[本文]:
++++++++

まず許可申請を始める前に、注意すべきポイントがざっくり5つあります。

・ロケーションにより、場所を管轄し撮影許可を発行している組織が違う

・同じ場所でも、申請をするべき機関が、いくつも存在する場合がある

・撮影許可を得る為に、撮影保険証書(アメリカ国内保険会社発行)が必須

・撮影規模や内容によって、警察や消防によるチェックが求められ、許可費用が変わる

・申請をしてから、許可が降りるまでに通常2週間〜1ヶ月ほどの時間がかかる

この5つのポイントを考慮せずに進めてしまうと
せっかく計画してきた撮影がスムーズに進まない…
予定よりも大幅に時間がかかって撮影が始められない…
なんて事も起きるかもしれません。


①管轄情報のリサーチ 〜どこから許可をもらうのか?〜

公園内のロケ希望地は、どこの管轄でどこから許可を得る必要があるのかを調べます。

セコイア国立公園はカリフォルニア州にあります。
カリフォルニア州の撮影関連の情報を提供してくれる組織California Film Commission (カリフォルニアフィルムコミッション=以下、略してCFC)
問い合わせを入れます。

CFCに電話をすると、”セコイア・アンド・キングスキャニオン・ナショナル・パークス”という国立公園組織からの許可が必要であることを教えてくれますので、その連絡先を入手します。

ちなみに、各州や各都市には、フィルムコミッションフィルムオフィス
と呼ばれる部署があり、撮影に関連する情報を提供してくれます。
ロサンゼルス市内での撮影の場合には、Film LA 
ニューヨーク市内で撮影する場合には、NY film officeといった感じです。
小さな都市の場合は、市役所や町役場の”観光課”の中に
撮影許可担当が存在していることもあります。
まず、ここを探し当てるのも一苦労です。


②撮影許可手続きのリサーチ 〜どうやって許可をもらうのか?〜

基本的には、許可申請先の公式ウェブサイトに撮影許可の取得方法が掲載されているのですが、詳細情報を得るため、電話で直接連絡を入れます。

++++++++

[記録データ]:
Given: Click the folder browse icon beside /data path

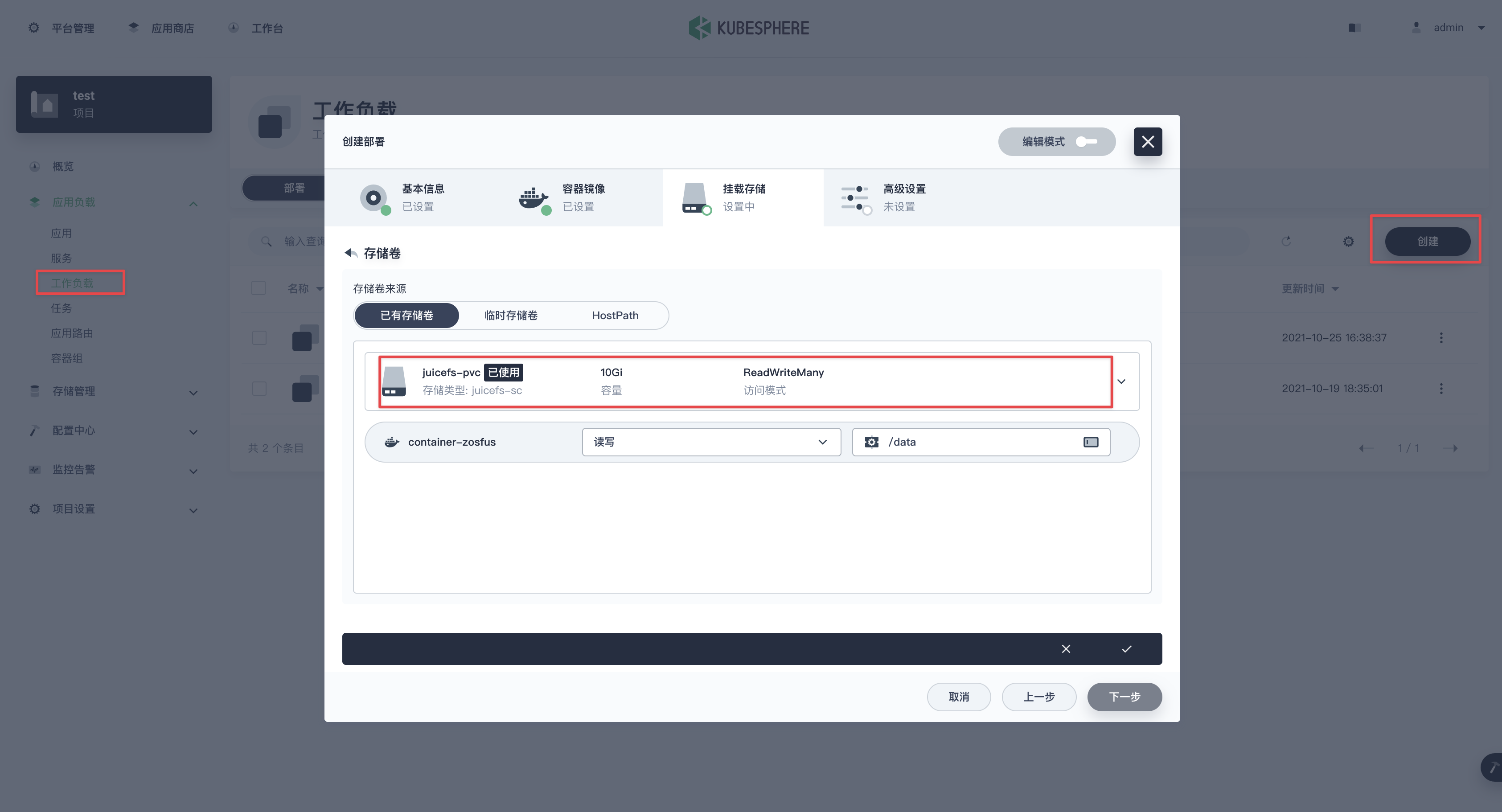Looking at the screenshot, I should click(x=1091, y=442).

++++++++

本文のうち「CFCに電話をすると」で始まる段落を、主な事実を残してより短く書き直してください。

CFCに電話すると、国立公園組織”セコイア・アンド・キングスキャニオン・ナショナル・パークス”の許可が必要だとわかるので、その連絡先を入手する。